Mark Schlereth wanted to know what makes a nickname. The former Redskins lineman asked if it embodied the “spirit” of a team. Schlereth, like practically everyone else Monday, had an opinion about the news that Washington will retire its name and logo following the conclusion of its ongoing internal review.
His question was rhetorical.
“You can name the Washington Redskins whatever you want to name them,” Schlereth said in a video posted to Twitter. “It doesn’t matter to me. Because the spirit of Washington is in the men and women who have sacrificed to make that organization great.”
For some, Monday’s announcement was greeted with relief and even exultation as years of campaigning against a name many found offensive finally paid off. For those who grew up rooting for the team, for whom the name is a connection to memories of glorious Sundays past, the day was decidedly more bittersweet.
But even former players like Darrell Green and Rick “Doc” Walker agreed it was time for a change. Appearing on ESPN’s “NFL Live,” Green said he applauded owner Dan Snyder for making the decision.
Speaking to ABC 7, former quarterback Joe Theismann said he doesn’t have any regrets about donning a Redskins uniform. But he said he was “excited” for the change, and wanted to look forward.

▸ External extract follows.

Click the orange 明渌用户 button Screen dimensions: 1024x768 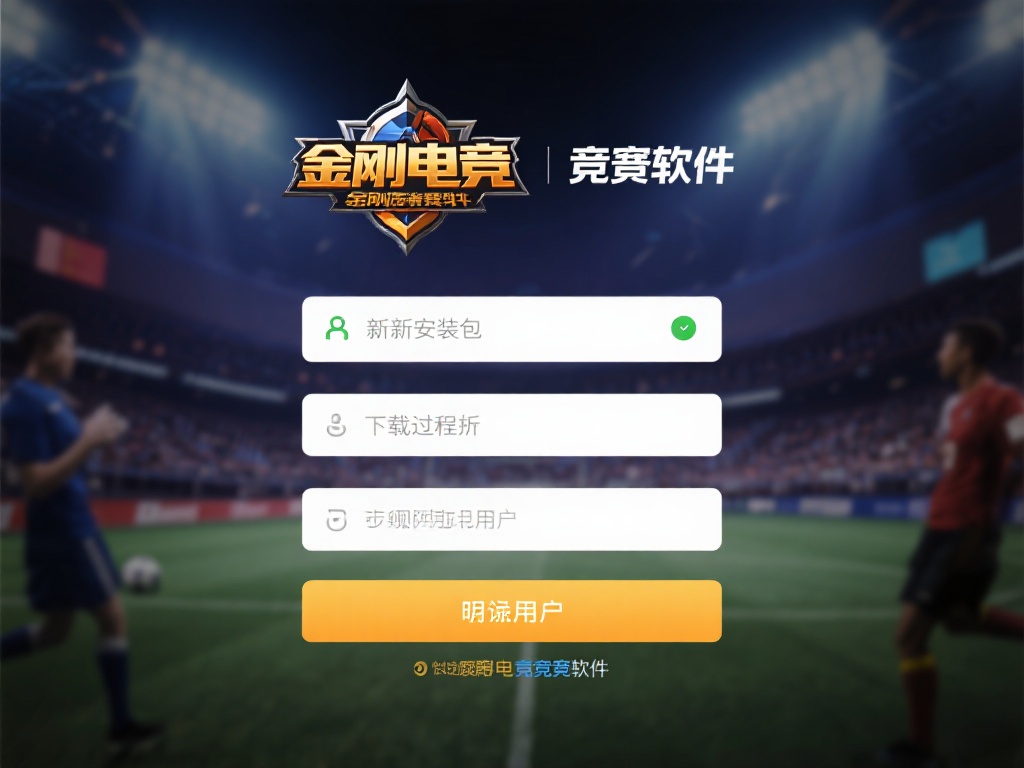511,611
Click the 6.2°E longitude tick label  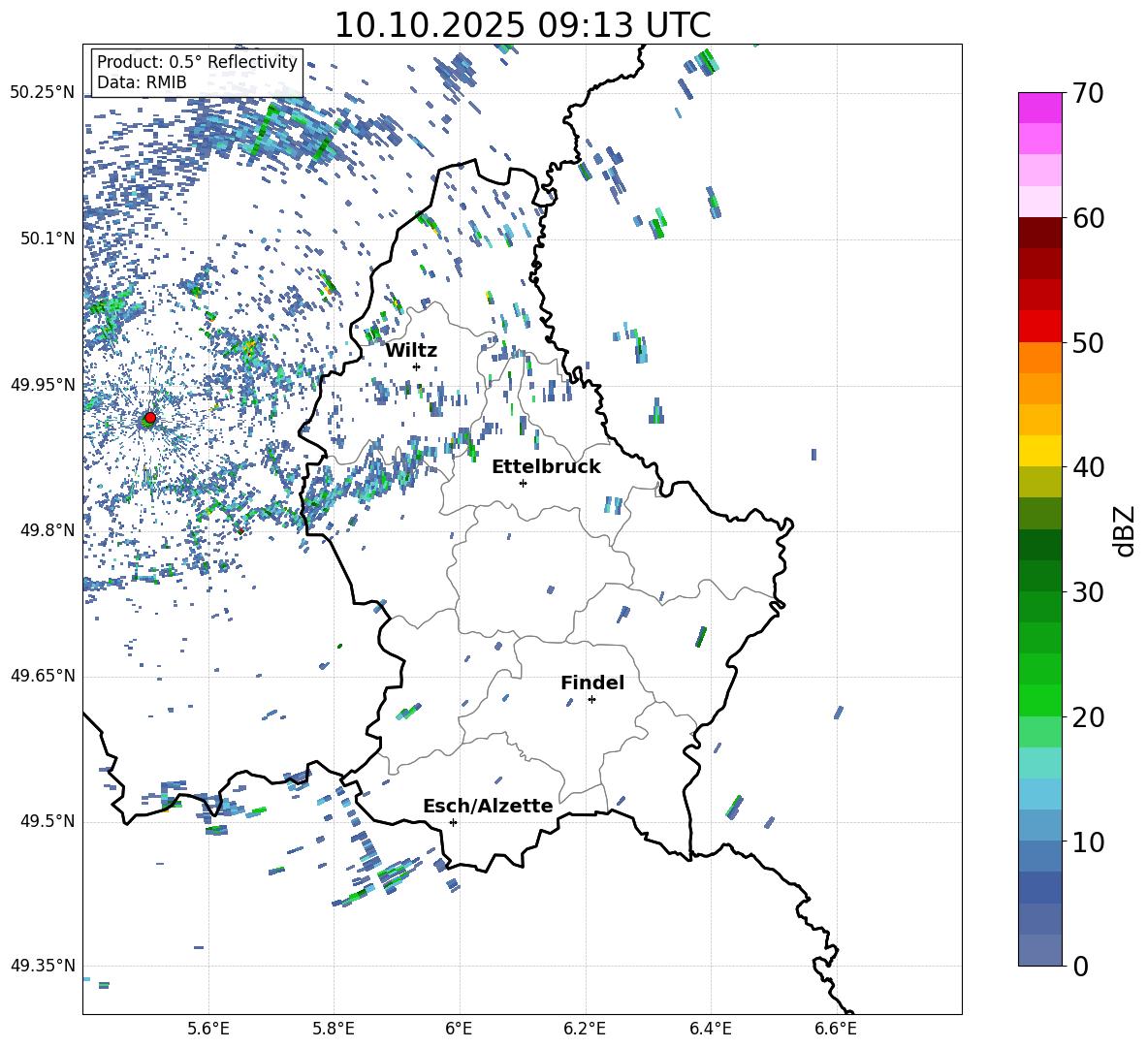click(x=585, y=1028)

“The name was around for 87 years, which is all now a part of history,” Theismann said. “But I think that what we’ve proven with the new name of the Washington football franchise is that we need people to take action on the things that they want to get done. There’s so many things socially that people talk about doing … but we’re not really getting the results.
“In this case, I hope the Washington name and the change that’s taking place can be an example to people.”

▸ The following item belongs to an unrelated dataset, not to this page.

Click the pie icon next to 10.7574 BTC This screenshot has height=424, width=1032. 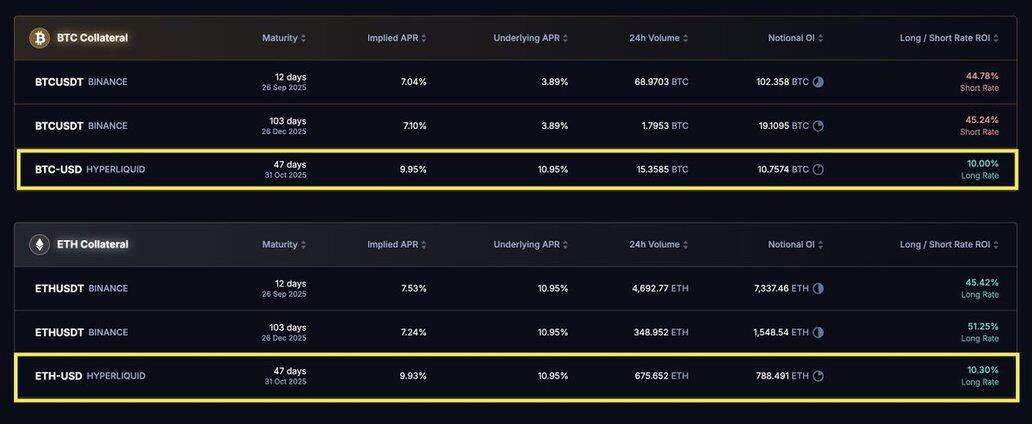pyautogui.click(x=818, y=170)
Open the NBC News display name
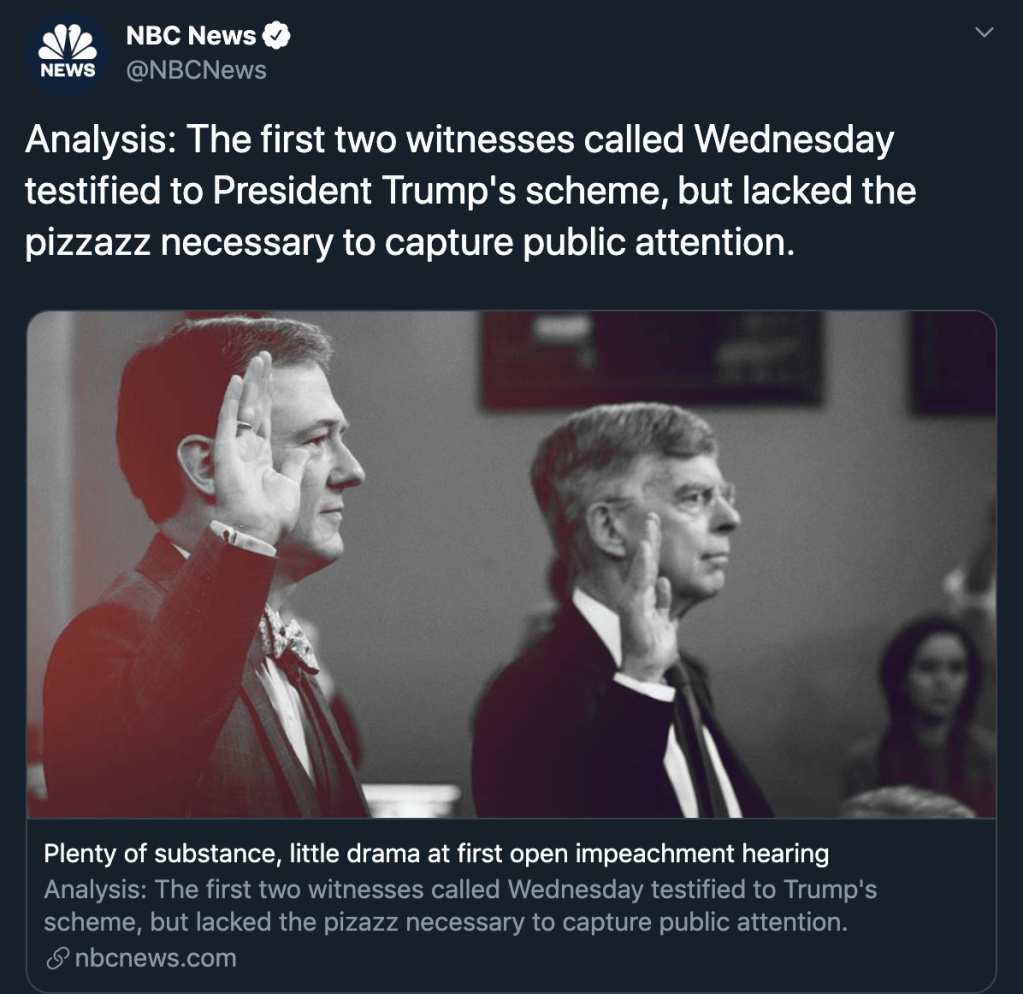Image resolution: width=1023 pixels, height=994 pixels. point(191,35)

Other alumni like Jeff Bostic and Mark Moseley weren’t as excited.
Moseley, in particular, said he was disappointed the team “gave up the fight.” He said he felt bad for American Indians, who were “losing” representation of their people. Moseley added he had met with hundreds of American Indians who he said had no problem with the name.
“It’s a travesty with what’s going on,” Moseley told ABC 7. “It’s just another part of it. … These radicals now once again are going to jump up and down and holler and scream, ‘We won, we won!’ They haven’t won a (darn) thing. All they’ve done is hurt the Native Americans. I hope they’re happy.”

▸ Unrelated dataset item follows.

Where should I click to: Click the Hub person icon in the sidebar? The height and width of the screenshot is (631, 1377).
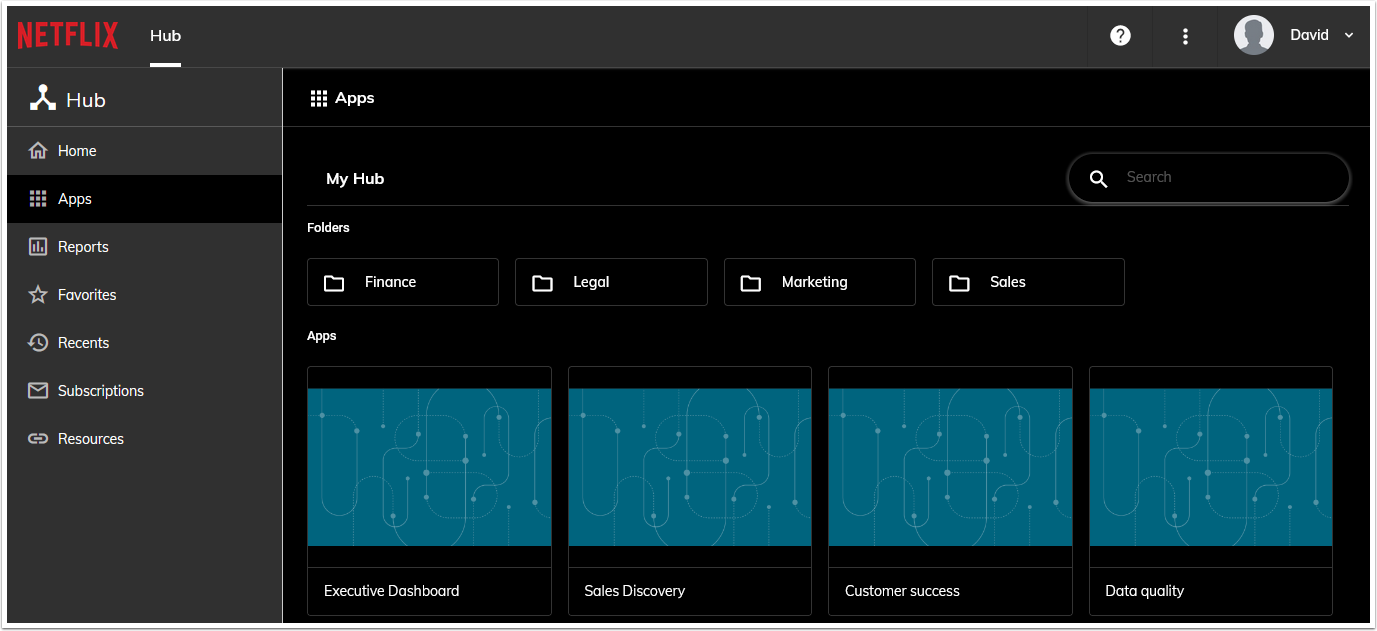pyautogui.click(x=42, y=97)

There are many in the American Indian community who agree with Moseley — a 2016 poll showed just one in 10 American Indians found the term offensive — but the activists pushing sports teams to drop American Indian imagery have momentum on their side.
Amanda Blackhorse, the lead plaintiff in the 2006 trademark case against the team’s name who is also a member of the Navajo Nation, said the imagery is offensive and hurtful.
On Twitter, Blackhorse chimed in with her own thoughts on Monday’s news — calling it a “monumental day.” But she stopped far short of praising Washington for taking action.
“To be clear, I’m not thanking Dan Snyder for today’s move nor will I thank FedEx or other folks complicit in racism toward Indigenous people for so long,” Blackhorse tweeted. “The wounds are still deep and fresh. The Washington teams statement was the most insincere statement ever and its clear, they’ve not learned anything about racism and their part in all of it.
“Still we are not mentioned in the statement, still we are ignored and pushed aside. To think they’ve had a change of heart is … too much. I don’t want an apology, I want action.”
ESPN analysts like Max Kellerman and Michael Wilbon also took issue with Snyder. Kellerman blasted Washington’s statement as “garbage,” saying that Snyder was acting like a child doing something he did not want to do.
On “Pardon the Interruption,” Wilbon said the press release was “tone-deaf.”
Even the unexpected are voicing their thoughts.
“How does the @NFLWashington Red Tails sound ?” tweeted ESPN’s Dick Vitale.
Somehow, thankfully, Vitale did not suggest the Washington Babies.